You have left something out. With that input, and that multiline codec I get

   "message" => "ERROR 2019-06-29 09:36:42,548 [pool-2-thread-975] com.mirth.connect.server.userutil.MessageObject: The messageObject.getRawData() method is deprecated and will soon be removed. Please use connectorMessage.getRawData() instead.",
   "message" => "ERROR 2019-06-29 09:36:42,548 [pool-2-thread-975] com.mirth.connect.server.userutil.ResponseFactory: The getSuccessResponse(message) method is deprecated and will soon be removed.
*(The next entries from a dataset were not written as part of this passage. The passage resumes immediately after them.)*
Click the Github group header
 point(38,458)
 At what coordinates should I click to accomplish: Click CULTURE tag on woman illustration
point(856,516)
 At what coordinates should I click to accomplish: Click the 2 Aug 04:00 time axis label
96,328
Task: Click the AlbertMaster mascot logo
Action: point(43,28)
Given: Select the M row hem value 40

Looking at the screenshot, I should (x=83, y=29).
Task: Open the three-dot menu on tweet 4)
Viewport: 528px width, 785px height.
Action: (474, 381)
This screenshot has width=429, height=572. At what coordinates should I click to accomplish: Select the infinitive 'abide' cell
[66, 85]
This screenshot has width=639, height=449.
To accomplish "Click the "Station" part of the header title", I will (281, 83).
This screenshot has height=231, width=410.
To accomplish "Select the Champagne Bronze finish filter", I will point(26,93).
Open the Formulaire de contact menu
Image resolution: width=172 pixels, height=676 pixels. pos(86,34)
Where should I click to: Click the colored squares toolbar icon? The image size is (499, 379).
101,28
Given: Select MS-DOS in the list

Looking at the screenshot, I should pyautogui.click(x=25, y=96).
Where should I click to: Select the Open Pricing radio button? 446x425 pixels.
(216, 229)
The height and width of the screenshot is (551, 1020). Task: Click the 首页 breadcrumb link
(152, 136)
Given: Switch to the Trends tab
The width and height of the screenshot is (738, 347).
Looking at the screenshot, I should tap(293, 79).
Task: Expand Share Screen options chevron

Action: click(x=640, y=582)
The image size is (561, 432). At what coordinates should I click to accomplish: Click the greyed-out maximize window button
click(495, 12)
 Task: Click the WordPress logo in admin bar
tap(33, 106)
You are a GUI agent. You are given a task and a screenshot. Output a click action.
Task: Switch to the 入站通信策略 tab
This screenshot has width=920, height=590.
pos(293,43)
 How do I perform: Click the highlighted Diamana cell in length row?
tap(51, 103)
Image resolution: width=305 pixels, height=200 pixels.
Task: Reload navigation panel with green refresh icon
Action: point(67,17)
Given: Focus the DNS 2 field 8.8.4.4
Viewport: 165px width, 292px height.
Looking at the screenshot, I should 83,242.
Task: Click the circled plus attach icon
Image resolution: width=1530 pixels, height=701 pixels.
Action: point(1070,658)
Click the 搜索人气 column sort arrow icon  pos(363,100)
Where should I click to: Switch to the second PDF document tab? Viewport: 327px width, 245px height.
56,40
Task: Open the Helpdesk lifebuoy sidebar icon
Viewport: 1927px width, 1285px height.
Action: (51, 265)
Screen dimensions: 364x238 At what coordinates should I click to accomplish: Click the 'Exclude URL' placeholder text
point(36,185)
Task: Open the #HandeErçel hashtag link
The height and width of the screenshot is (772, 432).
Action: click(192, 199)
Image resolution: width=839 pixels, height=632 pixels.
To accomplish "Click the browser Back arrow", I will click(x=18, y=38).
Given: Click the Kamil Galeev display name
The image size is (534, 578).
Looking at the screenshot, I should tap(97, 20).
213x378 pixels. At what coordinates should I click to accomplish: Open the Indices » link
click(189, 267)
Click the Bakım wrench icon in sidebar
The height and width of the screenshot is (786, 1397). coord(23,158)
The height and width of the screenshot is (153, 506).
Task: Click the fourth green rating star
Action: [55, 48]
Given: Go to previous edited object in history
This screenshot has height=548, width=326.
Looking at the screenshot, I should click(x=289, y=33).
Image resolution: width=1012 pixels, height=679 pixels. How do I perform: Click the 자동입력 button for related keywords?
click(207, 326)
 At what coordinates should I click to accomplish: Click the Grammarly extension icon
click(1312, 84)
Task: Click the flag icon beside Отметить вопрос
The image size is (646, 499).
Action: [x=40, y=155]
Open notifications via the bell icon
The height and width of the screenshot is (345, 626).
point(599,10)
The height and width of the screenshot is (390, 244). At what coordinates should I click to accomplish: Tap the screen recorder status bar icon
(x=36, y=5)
Please use getSentResponse(message) instead.",
   "message" => "ERROR 2019-06-29 09:39:17,620 [pool-2-thread-985] transformer: TypeError: Cannot read property \"CX.1\" from undefined",
   "message" => "ERROR 2019-06-29 09:39:18,937 [pool-2-thread-975] com.mirth.connect.server.userutil.ResponseFactory: The getSuccessResponse(message) method is deprecated and will soon be removed. Please use getSentResponse(message) instead.",
   "message" => "ERROR 2019-06-29 09:39:19,844 [pool-2-thread-975] com.mirth.connect.server.controllers.DonkeyEngineController: Could not find channel to route to: 1cf4c805-3cfc-4676-3e93-8b39b2d6464567\ncom.mirth.connect.donkey.server.channel.ChannelException\n    at com.mirth.connect.server.controllers.DonkeyEngineController.dispatchRawMessage(DonkeyEngineController.java:511)\n    at com.mirth.connect.server.userutil.VMRouter.routeMessageByChannelId(VMRouter.java:164)\n    at com.mirth.connect.server.userutil.VMRouter.routeMessageByChannelId(VMRouter.java:149)\n    at com.mirth.connect.server.transformers.JavaScriptResponseTransformer$ResponseTransformerTask.call(JavaScriptResponseTransformer.java:110)\n    at java.util.concurrent.FutureTask.run(Unknown Source)\n    at java.util.concurrent.ThreadPoolExecutor.runWorker(Unknown Source)\n    at java.util.concurrent.ThreadPoolExecutor$Worker.run(Unknown Source)\n    at java.lang.Thread.run(Unknown Source)",

Which means the multiline codec works if the messages have the format that you say they do.

gerard.ramos · July 2, 2019, 2:44pm

I'm really trying to find my fault but I do not see it, I pass the filter again in case you see it. Can it be a filebeat problem? Can the filter fail with the logs of other servers? Thank you for your answers

input {
  beats {
    port => 5443
    type => 'eventlog'
  }
  file {
    path => "/home/user/foo.txt"
    sincedb_path => "/dev/null"
    start_position => beginning
    codec => multiline {
      pattern => "^%{LOGLEVEL} %{TIMESTAMP_ISO8601} "
      negate => true
      what => previous
      auto_flush_interval => 1
    }
  }
}

system · July 30, 2019, 2:44pm

This topic was automatically closed 28 days after the last reply. New replies are no longer allowed.